There is tremendous opportunity for coupling engineering and economics research and education to produce highly unique and impactful outcomes in a wide range of fields and disciplines.  In my specialization area of energy, for example, the relationship between technical engineering solutions and economic analysis could not be more important.  Economic assessments play a critical role in guiding prioritization of engineering research directions at the federal, state, and local level as well as within the private sector, and pairing together economists engineers, and scientists within the university environment allows us to be responsive to and also to provide thought leadership in areas of emerging importance such as critical materials, electric power systems, energy system interdependencies, energy and the environment, energy infrastructure, intersectionality of the emergence of AI and energy, and many others.  Through a collaboration between the Center for Energy and the Center for Industry Studies, I am looking to identify opportunities to leverage these synergies in natural and novel ways to amplify our research and educational impacts here at the University of Pittsburgh specifically within the domain of energy engineering, science and policy.
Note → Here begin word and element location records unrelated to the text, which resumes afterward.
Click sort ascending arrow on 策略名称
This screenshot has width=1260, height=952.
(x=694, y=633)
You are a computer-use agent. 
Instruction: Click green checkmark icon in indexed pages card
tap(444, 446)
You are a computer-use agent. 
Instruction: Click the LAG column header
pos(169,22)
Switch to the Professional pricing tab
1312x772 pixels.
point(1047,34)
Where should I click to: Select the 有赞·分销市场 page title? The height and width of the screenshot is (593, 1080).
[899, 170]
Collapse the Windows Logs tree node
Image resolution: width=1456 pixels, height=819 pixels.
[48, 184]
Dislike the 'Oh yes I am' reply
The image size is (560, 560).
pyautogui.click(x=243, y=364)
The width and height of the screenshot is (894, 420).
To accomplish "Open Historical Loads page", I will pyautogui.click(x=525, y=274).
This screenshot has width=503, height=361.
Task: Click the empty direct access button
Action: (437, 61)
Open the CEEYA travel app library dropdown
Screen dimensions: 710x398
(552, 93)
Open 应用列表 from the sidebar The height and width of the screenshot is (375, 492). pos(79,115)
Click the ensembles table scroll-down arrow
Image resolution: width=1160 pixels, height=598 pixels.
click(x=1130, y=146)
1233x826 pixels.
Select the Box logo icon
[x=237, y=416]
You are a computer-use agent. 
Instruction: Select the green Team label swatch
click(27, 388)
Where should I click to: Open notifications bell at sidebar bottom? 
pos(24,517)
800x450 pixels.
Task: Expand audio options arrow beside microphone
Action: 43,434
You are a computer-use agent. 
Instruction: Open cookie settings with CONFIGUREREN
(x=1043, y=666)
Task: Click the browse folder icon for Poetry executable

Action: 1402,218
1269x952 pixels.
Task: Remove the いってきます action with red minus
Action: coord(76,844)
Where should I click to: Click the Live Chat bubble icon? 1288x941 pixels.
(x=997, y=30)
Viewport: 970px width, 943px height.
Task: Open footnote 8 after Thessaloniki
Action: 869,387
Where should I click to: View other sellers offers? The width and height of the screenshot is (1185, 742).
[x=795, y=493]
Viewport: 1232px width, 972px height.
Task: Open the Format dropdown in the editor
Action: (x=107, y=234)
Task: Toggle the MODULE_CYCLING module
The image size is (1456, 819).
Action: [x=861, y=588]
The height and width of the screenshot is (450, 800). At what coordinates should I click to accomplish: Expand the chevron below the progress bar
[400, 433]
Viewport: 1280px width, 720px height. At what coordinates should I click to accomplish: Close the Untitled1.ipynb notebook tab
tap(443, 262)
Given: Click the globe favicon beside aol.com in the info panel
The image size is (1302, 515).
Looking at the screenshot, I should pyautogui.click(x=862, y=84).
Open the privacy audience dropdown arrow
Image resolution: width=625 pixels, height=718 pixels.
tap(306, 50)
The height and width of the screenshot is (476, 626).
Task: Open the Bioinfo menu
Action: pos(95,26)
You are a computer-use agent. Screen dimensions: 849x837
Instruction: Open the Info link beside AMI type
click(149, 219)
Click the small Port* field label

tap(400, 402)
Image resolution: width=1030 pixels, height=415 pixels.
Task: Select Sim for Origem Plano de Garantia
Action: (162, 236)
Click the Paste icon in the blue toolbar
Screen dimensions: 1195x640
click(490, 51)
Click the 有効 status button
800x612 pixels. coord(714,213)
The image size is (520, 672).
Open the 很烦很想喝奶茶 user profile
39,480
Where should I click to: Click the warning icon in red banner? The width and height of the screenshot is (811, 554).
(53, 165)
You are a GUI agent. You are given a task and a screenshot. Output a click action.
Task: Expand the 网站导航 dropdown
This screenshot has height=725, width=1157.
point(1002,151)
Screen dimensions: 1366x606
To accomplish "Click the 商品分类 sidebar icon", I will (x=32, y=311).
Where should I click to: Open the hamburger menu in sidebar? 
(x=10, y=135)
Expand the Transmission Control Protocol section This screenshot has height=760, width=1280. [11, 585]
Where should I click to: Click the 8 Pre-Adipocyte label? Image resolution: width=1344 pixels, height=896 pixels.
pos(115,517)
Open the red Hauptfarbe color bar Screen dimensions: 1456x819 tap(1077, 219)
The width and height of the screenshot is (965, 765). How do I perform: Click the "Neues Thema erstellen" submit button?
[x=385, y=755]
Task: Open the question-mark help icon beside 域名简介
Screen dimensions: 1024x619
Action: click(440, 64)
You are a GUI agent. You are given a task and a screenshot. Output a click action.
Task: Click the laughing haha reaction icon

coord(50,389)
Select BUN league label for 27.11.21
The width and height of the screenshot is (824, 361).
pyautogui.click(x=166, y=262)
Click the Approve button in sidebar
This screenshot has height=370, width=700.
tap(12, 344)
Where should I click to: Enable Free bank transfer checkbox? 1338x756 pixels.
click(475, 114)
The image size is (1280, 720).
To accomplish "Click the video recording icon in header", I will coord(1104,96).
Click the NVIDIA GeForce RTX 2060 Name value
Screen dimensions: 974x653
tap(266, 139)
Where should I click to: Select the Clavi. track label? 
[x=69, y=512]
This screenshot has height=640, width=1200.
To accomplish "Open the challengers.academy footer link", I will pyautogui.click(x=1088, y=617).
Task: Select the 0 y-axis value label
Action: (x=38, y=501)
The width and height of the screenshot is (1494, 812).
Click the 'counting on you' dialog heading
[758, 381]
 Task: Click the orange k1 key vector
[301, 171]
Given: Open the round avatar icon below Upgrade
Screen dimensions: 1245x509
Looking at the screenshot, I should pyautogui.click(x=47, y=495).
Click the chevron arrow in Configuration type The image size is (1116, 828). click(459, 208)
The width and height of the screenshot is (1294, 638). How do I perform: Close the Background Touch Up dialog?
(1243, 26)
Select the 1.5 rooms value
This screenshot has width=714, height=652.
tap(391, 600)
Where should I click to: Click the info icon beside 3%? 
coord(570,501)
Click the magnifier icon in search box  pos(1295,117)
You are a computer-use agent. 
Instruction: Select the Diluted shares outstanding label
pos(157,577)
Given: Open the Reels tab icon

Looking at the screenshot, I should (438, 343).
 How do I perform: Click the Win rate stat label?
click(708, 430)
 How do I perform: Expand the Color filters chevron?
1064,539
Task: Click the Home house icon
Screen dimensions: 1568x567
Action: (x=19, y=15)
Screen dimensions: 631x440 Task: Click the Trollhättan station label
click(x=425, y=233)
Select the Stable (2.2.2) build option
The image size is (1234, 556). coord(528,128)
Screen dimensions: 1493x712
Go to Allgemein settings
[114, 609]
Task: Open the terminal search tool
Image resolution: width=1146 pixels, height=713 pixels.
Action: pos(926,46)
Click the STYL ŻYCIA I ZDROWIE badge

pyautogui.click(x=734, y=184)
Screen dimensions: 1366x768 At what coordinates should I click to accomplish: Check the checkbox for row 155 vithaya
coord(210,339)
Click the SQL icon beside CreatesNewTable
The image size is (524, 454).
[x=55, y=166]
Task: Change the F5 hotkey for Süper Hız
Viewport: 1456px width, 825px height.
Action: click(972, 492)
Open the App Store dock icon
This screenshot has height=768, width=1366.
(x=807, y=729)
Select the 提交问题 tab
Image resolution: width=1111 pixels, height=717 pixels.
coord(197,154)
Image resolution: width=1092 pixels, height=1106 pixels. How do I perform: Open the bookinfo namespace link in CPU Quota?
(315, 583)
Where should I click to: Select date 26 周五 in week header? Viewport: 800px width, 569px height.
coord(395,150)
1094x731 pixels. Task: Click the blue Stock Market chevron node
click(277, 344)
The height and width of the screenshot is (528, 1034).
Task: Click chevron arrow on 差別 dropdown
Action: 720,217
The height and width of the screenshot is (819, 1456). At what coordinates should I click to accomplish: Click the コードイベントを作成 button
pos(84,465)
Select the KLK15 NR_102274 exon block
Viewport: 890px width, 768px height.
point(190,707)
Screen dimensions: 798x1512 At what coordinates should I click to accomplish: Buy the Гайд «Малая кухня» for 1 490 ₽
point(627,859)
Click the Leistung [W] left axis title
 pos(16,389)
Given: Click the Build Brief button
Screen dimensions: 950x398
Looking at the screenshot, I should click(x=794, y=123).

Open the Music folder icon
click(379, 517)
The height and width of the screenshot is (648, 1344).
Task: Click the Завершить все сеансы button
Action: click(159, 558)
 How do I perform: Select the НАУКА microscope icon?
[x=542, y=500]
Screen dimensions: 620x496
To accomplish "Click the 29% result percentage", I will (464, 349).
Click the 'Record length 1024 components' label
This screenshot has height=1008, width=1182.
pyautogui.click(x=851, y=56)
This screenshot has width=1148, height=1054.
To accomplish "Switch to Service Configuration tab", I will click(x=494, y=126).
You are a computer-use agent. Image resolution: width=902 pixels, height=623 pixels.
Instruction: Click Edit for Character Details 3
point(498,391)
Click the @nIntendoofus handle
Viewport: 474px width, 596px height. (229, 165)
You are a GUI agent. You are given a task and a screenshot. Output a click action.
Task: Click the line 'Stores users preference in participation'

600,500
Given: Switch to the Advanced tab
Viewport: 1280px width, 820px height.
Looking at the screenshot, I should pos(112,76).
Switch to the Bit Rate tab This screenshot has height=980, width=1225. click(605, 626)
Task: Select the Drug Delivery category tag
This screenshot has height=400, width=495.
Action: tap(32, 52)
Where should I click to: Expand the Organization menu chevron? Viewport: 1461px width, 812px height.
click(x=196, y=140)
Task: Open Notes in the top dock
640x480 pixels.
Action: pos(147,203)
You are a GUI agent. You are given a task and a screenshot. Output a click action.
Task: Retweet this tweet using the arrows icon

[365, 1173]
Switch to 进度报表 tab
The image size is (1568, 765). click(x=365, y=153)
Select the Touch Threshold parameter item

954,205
8) Margarita Igorevna Zabelina (Associate Teaching Professor, Department of Economics) 

Margarita Zabelina

Interdisciplinary Research on AI in University Teaching

As AI tools become increasingly prevalent in education, we all face similar challenges: How do we integrate AI while maintaining academic rigor? How do we ensure equitable access and ethical use? How do we measure whether AI actually improves learning? In my Intermediate Macroeconomics course (Spring 2026), I am examining these questions through structured AI homework assignments that address equity, ethics, and effectiveness. However, these challenges transcend any single discipline—faculty across STEM, social sciences, and humanities are grappling with how AI is reshaping our teaching and our students' learning. I propose we collaborate on research that examines AI integration across multiple courses and disciplines, using shared frameworks while respecting our different pedagogical contexts. By comparing our experiences and findings, we could develop evidence-based practices that benefit the entire university community. This is truly an interdisciplinary topic that affects all of us, and collaborative research would produce more valuable insights than any of us could achieve alone.